Apart from any images, the entries are to be output exactly.
--- RECORDS FOR PROCESSING ---
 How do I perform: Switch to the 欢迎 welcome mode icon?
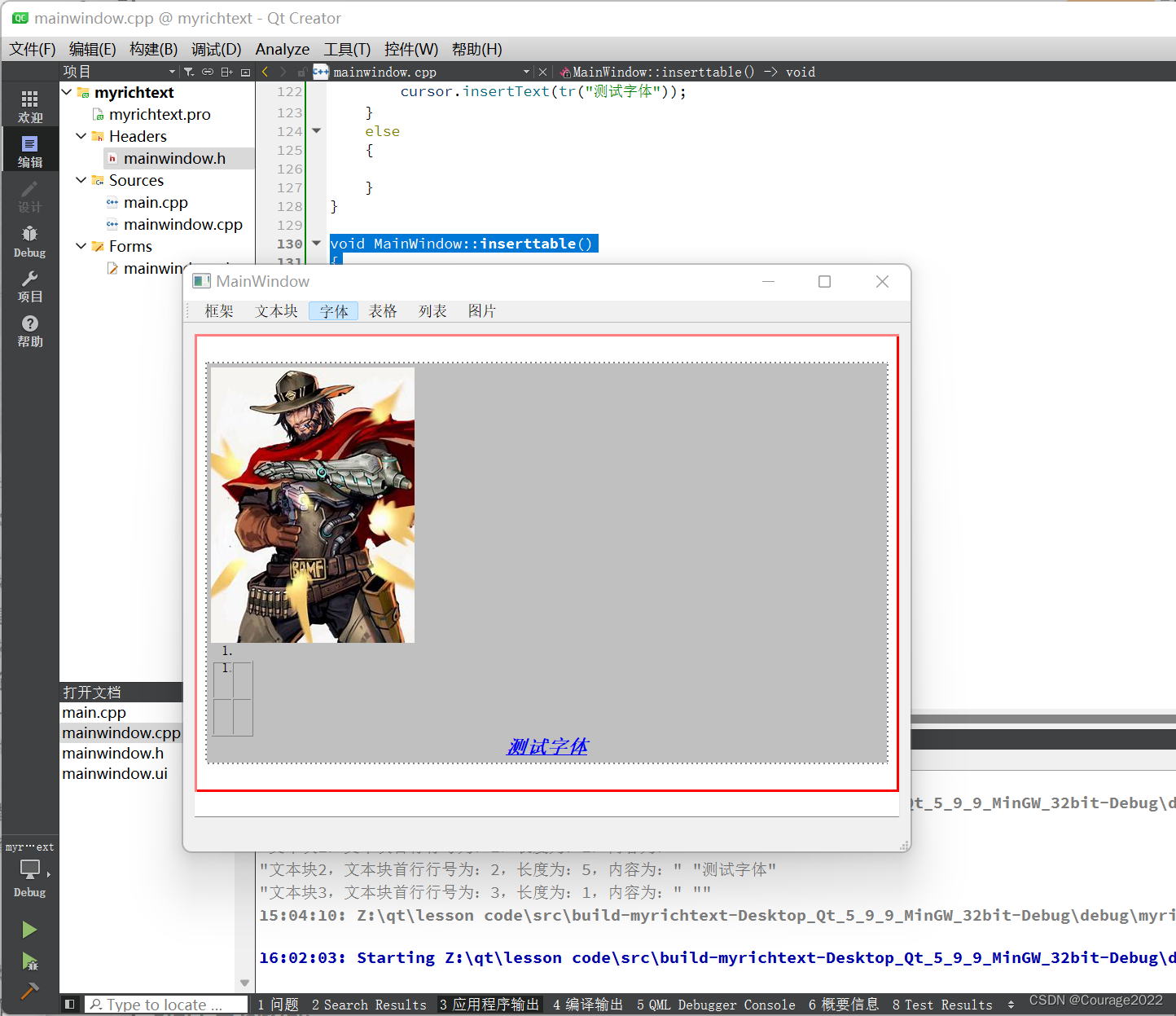coord(30,104)
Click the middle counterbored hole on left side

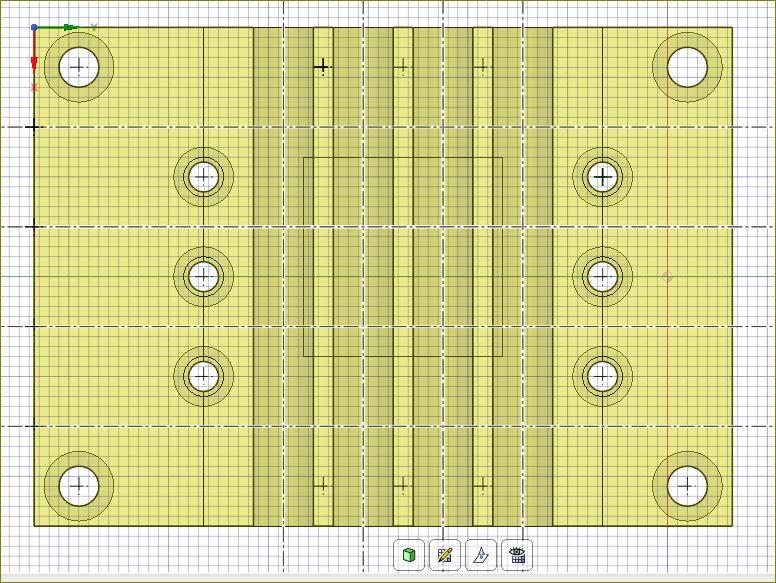coord(204,276)
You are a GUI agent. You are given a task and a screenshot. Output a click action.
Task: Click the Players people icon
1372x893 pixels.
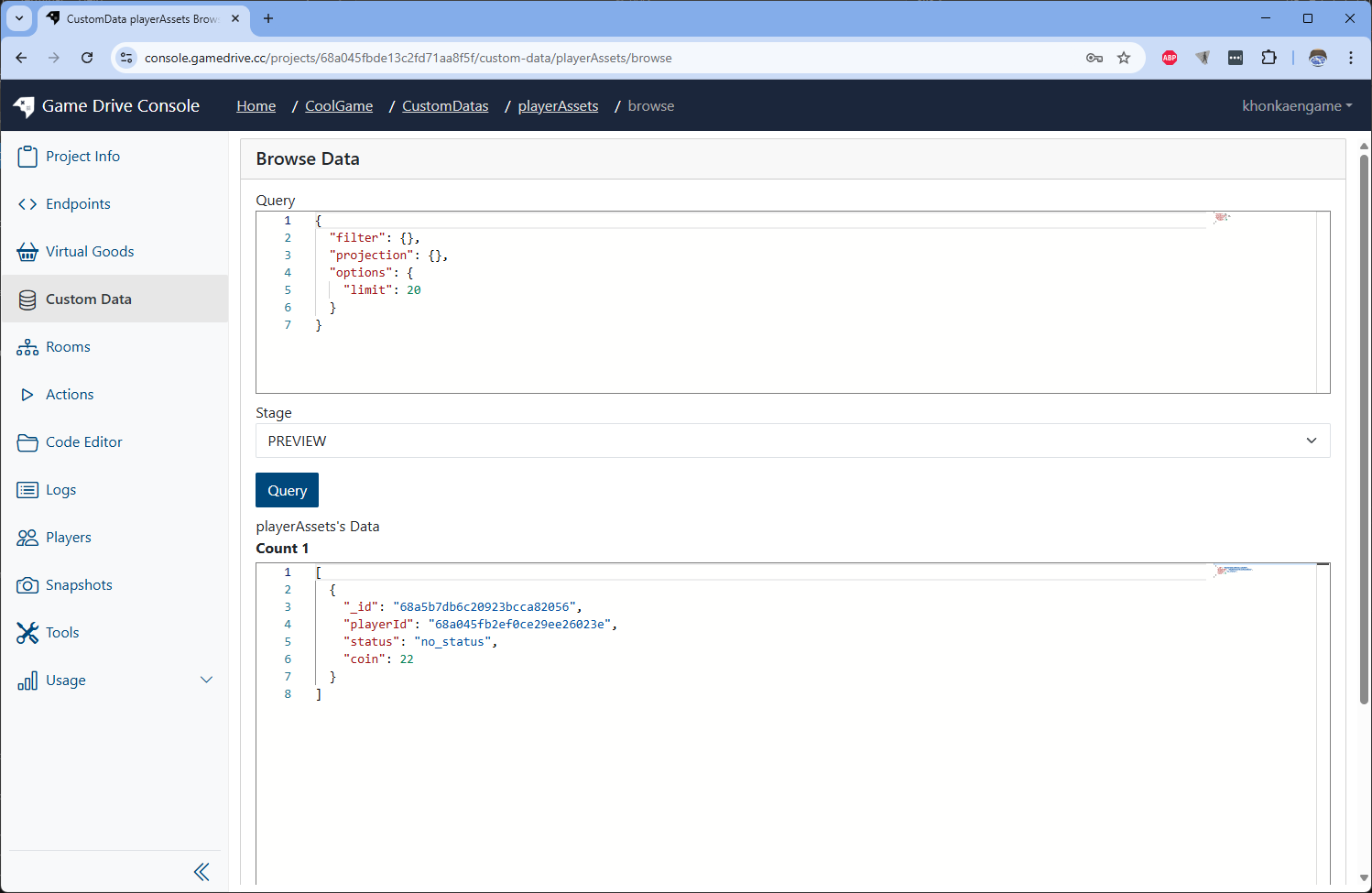pyautogui.click(x=27, y=538)
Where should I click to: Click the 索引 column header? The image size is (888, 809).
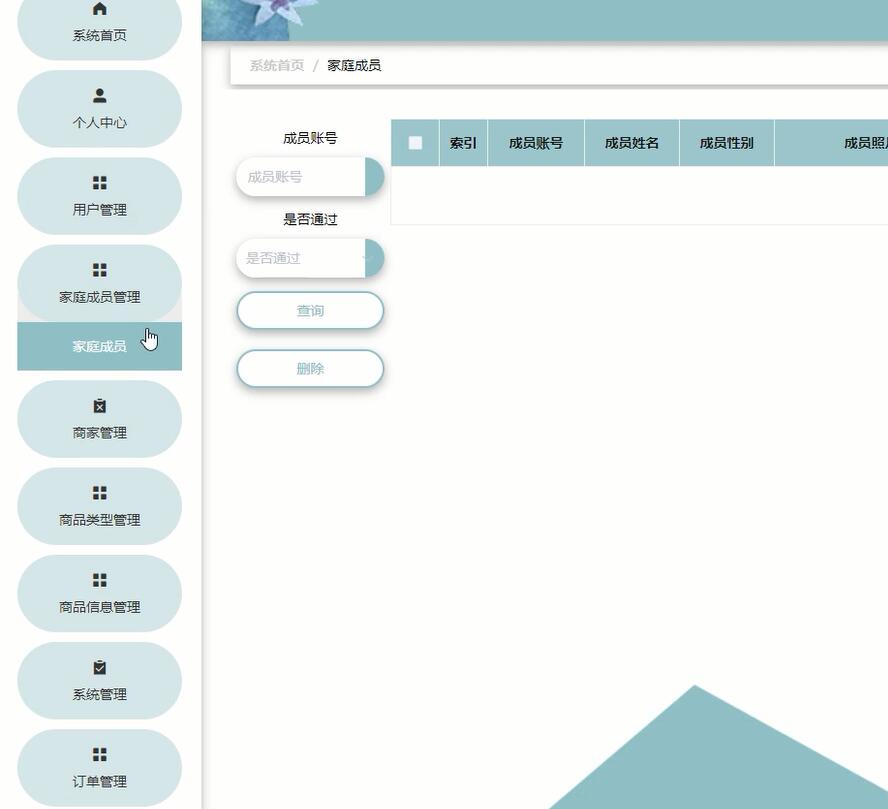(462, 142)
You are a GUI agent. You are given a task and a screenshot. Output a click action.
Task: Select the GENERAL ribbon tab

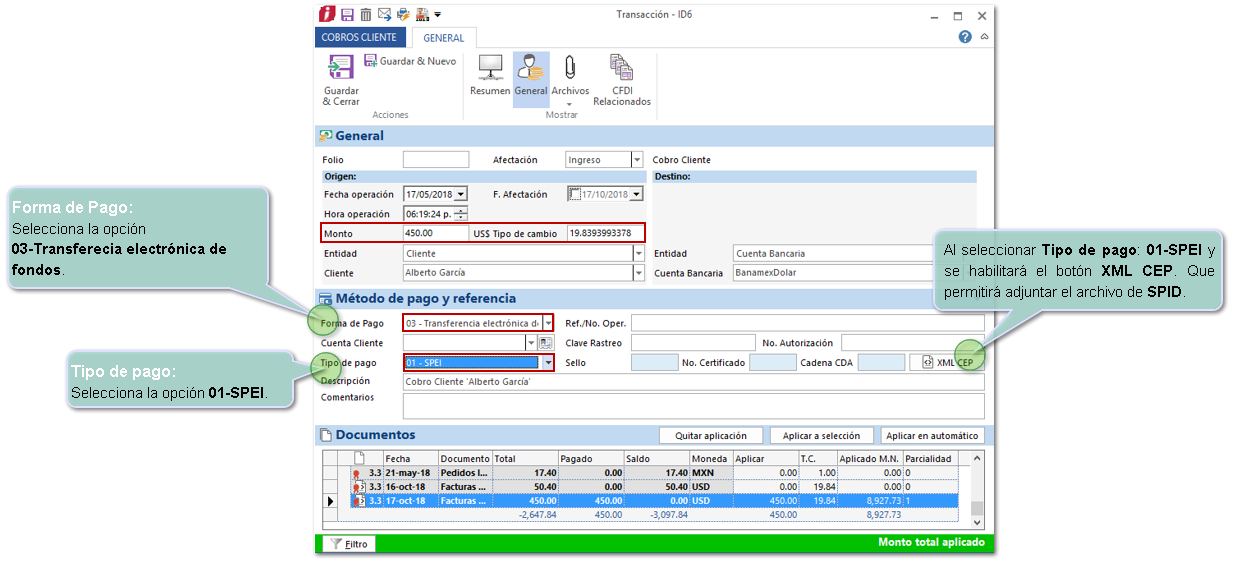point(443,38)
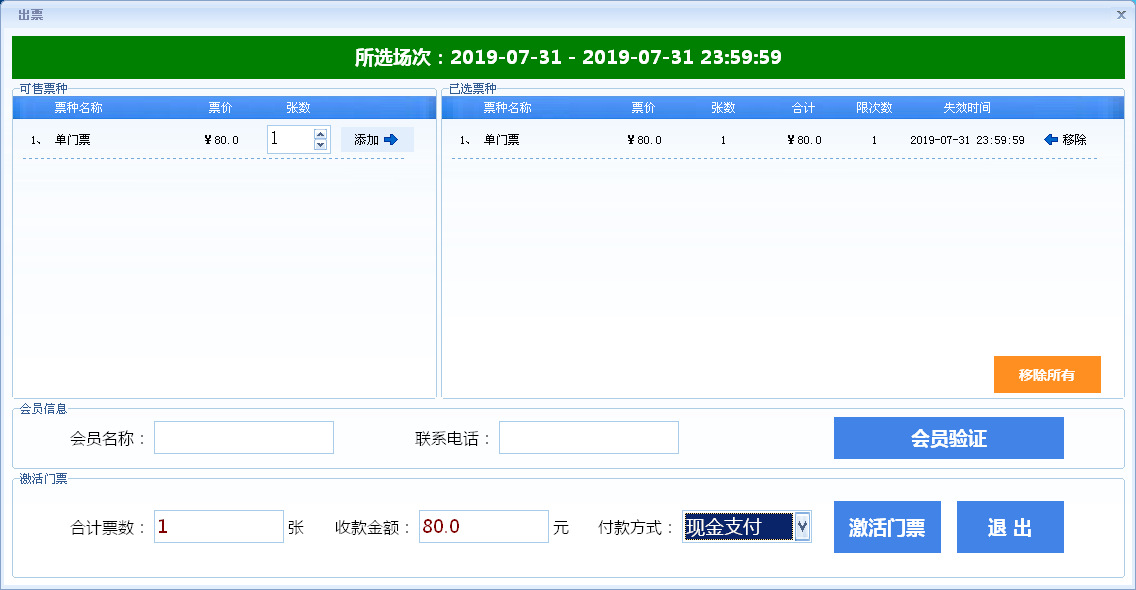The image size is (1136, 590).
Task: Click the 合计票数 total tickets field
Action: (x=218, y=526)
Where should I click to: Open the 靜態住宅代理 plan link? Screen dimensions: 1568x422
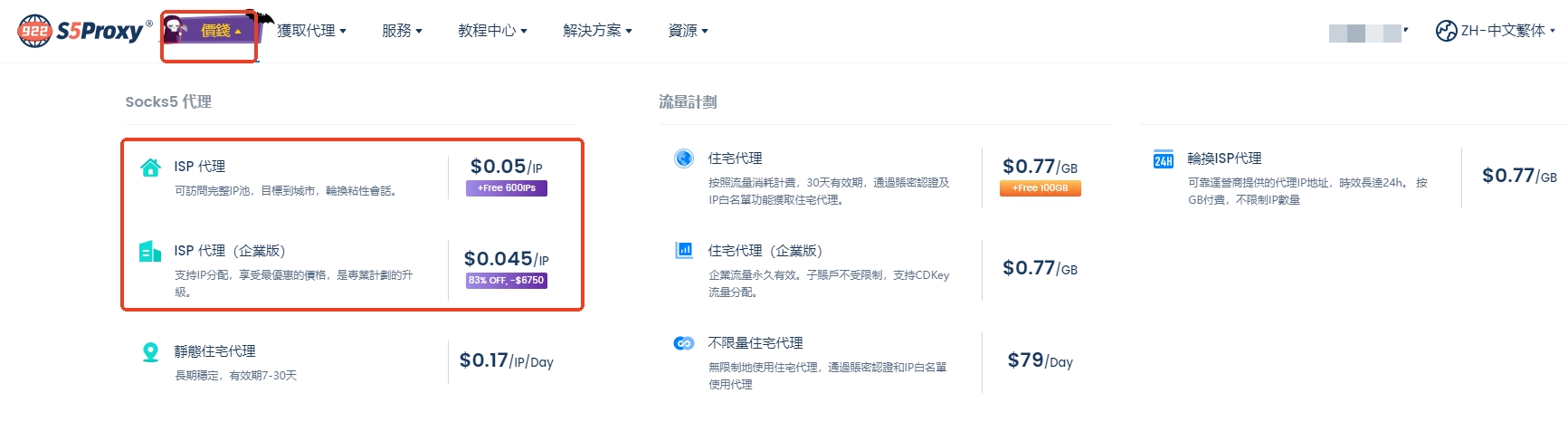coord(215,351)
---
▸ **RESULT OF THIS TASK**
 How do I perform: Switch to the 欢迎 welcome mode icon?
coord(30,104)
Click the middle counterbored hole on left side

coord(204,276)
You are a GUI agent. You are given a task and a screenshot. Output a click action.
Task: Click the Players people icon
1372x893 pixels.
pyautogui.click(x=27, y=538)
Where should I click to: Click the 索引 column header? The image size is (888, 809).
(462, 142)
You are a GUI agent. You are given a task and a screenshot. Output a click action.
Task: Select the GENERAL ribbon tab

point(443,38)
The image size is (1136, 590).
Task: Click the 合计票数 total tickets field
Action: (x=218, y=526)
Where should I click to: Open the 靜態住宅代理 plan link? Screen dimensions: 1568x422
coord(215,351)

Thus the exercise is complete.